━━━━━ Data supplied
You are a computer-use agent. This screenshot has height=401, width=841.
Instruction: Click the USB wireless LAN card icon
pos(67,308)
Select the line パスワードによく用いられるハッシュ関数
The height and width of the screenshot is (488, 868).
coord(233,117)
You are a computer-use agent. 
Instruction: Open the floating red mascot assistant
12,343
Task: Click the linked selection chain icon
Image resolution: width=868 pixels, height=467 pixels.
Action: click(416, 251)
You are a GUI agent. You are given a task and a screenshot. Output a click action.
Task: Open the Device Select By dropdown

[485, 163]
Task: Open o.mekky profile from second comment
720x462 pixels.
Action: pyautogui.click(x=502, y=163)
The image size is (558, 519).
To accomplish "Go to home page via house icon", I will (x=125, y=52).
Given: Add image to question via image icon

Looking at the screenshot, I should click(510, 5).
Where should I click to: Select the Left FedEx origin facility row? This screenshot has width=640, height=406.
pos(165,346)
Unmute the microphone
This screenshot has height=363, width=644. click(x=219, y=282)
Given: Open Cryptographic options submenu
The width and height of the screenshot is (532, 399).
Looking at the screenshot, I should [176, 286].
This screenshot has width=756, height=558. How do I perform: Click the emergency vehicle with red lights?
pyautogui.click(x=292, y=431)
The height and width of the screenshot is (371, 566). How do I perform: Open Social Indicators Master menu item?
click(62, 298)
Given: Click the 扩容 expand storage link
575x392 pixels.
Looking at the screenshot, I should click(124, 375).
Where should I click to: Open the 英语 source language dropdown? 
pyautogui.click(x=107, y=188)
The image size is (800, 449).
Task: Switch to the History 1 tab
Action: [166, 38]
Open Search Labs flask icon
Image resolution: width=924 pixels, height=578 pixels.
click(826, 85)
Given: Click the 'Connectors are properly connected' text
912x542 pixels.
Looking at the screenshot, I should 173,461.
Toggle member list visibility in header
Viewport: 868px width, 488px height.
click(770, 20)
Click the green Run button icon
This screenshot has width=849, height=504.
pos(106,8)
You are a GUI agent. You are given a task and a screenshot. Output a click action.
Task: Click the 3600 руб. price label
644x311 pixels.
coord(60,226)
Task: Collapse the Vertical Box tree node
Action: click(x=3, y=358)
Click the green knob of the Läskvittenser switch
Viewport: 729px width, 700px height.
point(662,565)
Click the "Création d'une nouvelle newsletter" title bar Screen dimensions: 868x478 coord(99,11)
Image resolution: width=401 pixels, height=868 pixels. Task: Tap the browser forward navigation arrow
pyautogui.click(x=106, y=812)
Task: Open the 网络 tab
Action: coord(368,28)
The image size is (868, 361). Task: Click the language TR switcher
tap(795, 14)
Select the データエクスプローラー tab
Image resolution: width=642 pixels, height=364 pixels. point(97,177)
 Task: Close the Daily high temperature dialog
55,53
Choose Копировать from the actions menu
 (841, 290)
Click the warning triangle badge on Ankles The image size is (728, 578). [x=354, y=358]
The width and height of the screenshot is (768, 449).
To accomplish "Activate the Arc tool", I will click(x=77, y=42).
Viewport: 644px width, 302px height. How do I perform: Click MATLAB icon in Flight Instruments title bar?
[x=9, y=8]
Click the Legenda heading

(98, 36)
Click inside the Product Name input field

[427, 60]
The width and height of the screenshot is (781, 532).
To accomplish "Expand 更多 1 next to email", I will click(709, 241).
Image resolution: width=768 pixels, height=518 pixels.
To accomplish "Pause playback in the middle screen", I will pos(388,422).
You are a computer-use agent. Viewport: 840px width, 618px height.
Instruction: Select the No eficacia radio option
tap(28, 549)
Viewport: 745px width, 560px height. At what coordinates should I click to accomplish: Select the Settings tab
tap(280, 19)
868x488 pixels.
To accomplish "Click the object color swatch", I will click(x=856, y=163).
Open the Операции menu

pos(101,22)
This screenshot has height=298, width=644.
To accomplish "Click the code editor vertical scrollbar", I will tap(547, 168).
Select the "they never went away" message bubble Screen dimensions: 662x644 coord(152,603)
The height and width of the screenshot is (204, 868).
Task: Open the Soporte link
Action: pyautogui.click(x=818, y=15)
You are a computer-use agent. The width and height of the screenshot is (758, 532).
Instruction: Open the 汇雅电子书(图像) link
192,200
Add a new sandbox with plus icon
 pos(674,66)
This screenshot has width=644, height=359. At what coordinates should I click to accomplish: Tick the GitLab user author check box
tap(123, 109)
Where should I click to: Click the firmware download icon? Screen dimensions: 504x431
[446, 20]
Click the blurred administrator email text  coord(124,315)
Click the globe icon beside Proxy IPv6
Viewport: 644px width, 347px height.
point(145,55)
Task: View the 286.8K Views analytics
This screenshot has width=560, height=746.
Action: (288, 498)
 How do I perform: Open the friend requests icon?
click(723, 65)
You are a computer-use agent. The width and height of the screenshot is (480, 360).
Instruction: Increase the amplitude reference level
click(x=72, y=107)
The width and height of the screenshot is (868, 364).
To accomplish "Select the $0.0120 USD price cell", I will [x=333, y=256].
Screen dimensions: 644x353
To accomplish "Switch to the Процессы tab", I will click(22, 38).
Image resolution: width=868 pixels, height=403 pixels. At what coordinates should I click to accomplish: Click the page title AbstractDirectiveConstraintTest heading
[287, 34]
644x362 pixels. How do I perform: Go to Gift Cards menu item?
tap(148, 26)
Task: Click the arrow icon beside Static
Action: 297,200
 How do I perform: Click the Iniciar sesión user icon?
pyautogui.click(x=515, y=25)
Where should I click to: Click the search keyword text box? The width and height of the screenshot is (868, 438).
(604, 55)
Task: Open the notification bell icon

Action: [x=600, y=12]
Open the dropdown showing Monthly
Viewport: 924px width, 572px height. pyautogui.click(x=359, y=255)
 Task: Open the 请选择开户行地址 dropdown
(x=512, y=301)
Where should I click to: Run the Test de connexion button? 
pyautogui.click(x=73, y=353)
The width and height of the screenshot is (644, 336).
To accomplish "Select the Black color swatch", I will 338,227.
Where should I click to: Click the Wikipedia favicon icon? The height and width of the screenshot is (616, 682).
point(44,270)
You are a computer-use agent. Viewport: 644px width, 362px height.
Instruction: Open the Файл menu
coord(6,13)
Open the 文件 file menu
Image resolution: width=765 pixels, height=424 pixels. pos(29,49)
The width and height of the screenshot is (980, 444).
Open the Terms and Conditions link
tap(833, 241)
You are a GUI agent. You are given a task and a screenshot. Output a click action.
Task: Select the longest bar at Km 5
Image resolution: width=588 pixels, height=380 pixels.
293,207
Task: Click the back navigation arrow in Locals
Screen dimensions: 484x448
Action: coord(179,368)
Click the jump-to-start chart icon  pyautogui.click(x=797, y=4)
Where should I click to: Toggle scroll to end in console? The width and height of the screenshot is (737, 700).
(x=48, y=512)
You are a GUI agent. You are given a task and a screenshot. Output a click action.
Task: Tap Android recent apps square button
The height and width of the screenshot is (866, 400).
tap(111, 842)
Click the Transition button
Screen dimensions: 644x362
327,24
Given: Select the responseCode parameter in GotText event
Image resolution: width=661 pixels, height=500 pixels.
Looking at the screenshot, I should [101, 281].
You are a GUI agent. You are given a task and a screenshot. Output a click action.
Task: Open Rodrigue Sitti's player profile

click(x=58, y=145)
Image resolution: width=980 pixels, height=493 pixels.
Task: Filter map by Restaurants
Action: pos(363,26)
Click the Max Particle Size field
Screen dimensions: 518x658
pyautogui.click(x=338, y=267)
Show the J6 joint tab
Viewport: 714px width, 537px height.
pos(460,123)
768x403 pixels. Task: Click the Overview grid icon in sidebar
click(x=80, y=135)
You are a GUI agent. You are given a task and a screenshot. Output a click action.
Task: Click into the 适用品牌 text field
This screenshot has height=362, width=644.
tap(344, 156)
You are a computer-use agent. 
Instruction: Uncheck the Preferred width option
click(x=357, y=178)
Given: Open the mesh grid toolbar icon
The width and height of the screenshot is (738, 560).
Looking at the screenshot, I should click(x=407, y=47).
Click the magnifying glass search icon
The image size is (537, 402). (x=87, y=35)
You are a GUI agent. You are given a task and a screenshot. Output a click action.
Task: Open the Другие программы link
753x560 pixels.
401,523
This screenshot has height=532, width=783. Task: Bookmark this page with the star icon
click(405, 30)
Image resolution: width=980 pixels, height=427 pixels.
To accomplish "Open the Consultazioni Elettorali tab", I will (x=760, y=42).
━━━━━━━━━━
Would you please copy exactly the part of the entries above that begins at the line containing "Task: Open the 请选择开户行地址 dropdown" and ends at the line containing "Given: Select the", both lines included?

Task result
 Task: Open the 请选择开户行地址 dropdown
(x=512, y=301)
Where should I click to: Run the Test de connexion button? 
pyautogui.click(x=73, y=353)
The width and height of the screenshot is (644, 336).
To accomplish "Select the Black color swatch", I will 338,227.
Where should I click to: Click the Wikipedia favicon icon? The height and width of the screenshot is (616, 682).
point(44,270)
You are a computer-use agent. Viewport: 644px width, 362px height.
Instruction: Open the Файл menu
coord(6,13)
Open the 文件 file menu
Image resolution: width=765 pixels, height=424 pixels. pos(29,49)
The width and height of the screenshot is (980, 444).
Open the Terms and Conditions link
tap(833, 241)
You are a GUI agent. You are given a task and a screenshot. Output a click action.
Task: Select the longest bar at Km 5
Image resolution: width=588 pixels, height=380 pixels.
293,207
Task: Click the back navigation arrow in Locals
Screen dimensions: 484x448
Action: coord(179,368)
Click the jump-to-start chart icon  pyautogui.click(x=797, y=4)
Where should I click to: Toggle scroll to end in console? The width and height of the screenshot is (737, 700).
(x=48, y=512)
You are a GUI agent. You are given a task and a screenshot. Output a click action.
Task: Tap Android recent apps square button
The height and width of the screenshot is (866, 400).
tap(111, 842)
Click the Transition button
Screen dimensions: 644x362
327,24
Given: Select the responseCode parameter in GotText event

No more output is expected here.